Эти исследовательские намерения и опыты сделали возможным появление обобщающих работ[31], образовательных учреждений[32] и учебных изданий, сосредоточивших внимание на визуальных проявлениях национального и имперского воображения[33]. Участник их обсуждения Г. Янковская предельно четко выразила возобладавшее мнение: «Национальная и социальная “чересполосица” всегда создавала проблему интеграции чрезвычайно разнородных социальных, религиозных, этнических групп в государственную целостность. В условиях, когда большая часть населения до начала второй четверти ХХ в. не владела навыками чтения светской литературы, именно визуальные объекты – торговые марки, сувениры, географические карты, мелкая фарфоровая пластика, детские игрушки, лубки, фотографии, одежда, дизайн публичных мест – выполняли функции символических скреп национально-государственной идентичности»[34]. Другое дело, что, даже признав богатые созидательные и медиативные возможности визуального, мы все еще далеки от знания специфики работы образов с идентичностью[35]. Полученный исследовательский опыт убедил лишь в том, что слово и образ действуют на потребителя по-разному, в связи с чем требуются аналитические техники, специально приспособленные для работы с изображением[36].
--------------------------------
§ **ФОРМУЛИРОВКА ЗАДАНИЯ**
Изложите в виде краткого списка абзац фрагмента, начинающийся словами «Эти исследовательские намерения», сохранив его основные факты. Приведенные далее строки для работы не требуются.

§ **ВЫДЕРЖКА ИЗ ДАННЫХ**
--------------------------------
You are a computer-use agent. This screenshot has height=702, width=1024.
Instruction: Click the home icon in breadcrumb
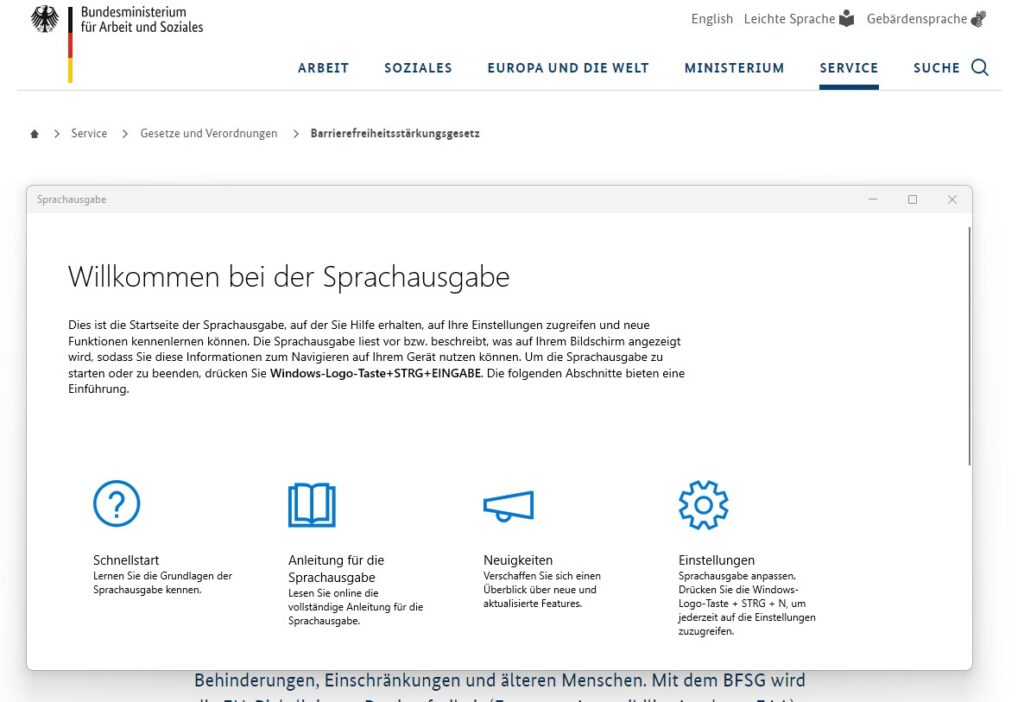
--------------------------------
§ **РЕШЕНИЕ**
- Исследовательские намерения и опыты сделали возможным появление обобщающих работ, образовательных учреждений и учебных изданий, посвященных визуальным проявлениям национального и имперского воображения.
- По словам Г. Янковской, выразившей возобладавшее мнение, национальная и социальная «чересполосица» всегда затрудняла интеграцию разнородных социальных, религиозных и этнических групп в государственную целостность.
- Большая часть населения до начала второй четверти XX в. не владела навыками чтения светской литературы. Поэтому функции символических скреп национально-государственной идентичности выполняли визуальные объекты: торговые марки, сувениры, географические карты, мелкая фарфоровая пластика, детские игрушки, лубки, фотографии, одежда, дизайн публичных мест.
- Созидательные и медиативные возможности визуального признаны, однако специфика работы образов с идентичностью все еще остается малоизученной.
- Исследовательский опыт показал лишь, что слово и образ действуют на потребителя по-разному. Поэтому требуются аналитические техники, специально приспособленные для работы с изображением.